Cloud Droplet Growth by Condensation in Homogeneous Isotropic Turbulence

AbstractThe growth of cloud droplets by diffusion of water vapor in a three-dimensional homogeneous isotropic turbulent flow is considered. Within a simple model of advection and condensation, the dynamics and growth of millions of droplets are integrated. A droplet-size spectra broadening is obtained and it is shown to increase with the Reynolds number of turbulence by means of two series of direct numerical simulations at increasing resolution. This is a key point toward a proper evaluation of the effects of turbulence for condensation in warm clouds, where the Reynolds numbers typically achieve extreme values.
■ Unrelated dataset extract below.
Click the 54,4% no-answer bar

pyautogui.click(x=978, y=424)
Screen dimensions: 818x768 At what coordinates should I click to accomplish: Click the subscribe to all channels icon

The obtained droplet spectral broadening as a function of the Reynolds number is shown to be consistent with dimensional arguments. A generalization of this expectation to Reynolds numbers not accessible by direct numerical simulation (DNS) is proposed, yielding upper and lower bounds to the actual size spectra broadening. It is argued that the lower bound is the relevant limit at high Reynolds numbers. A further DNS matching the large scales of the system suggests consistency of the picture drawn. The assumptions underlying the model are expected to hold up to spatial scales on the order of 100 m; no direct comparison with in situ measures is possible. Additional effort is needed to evaluate the impact of this effect for condensation in more realistic cloud conditions.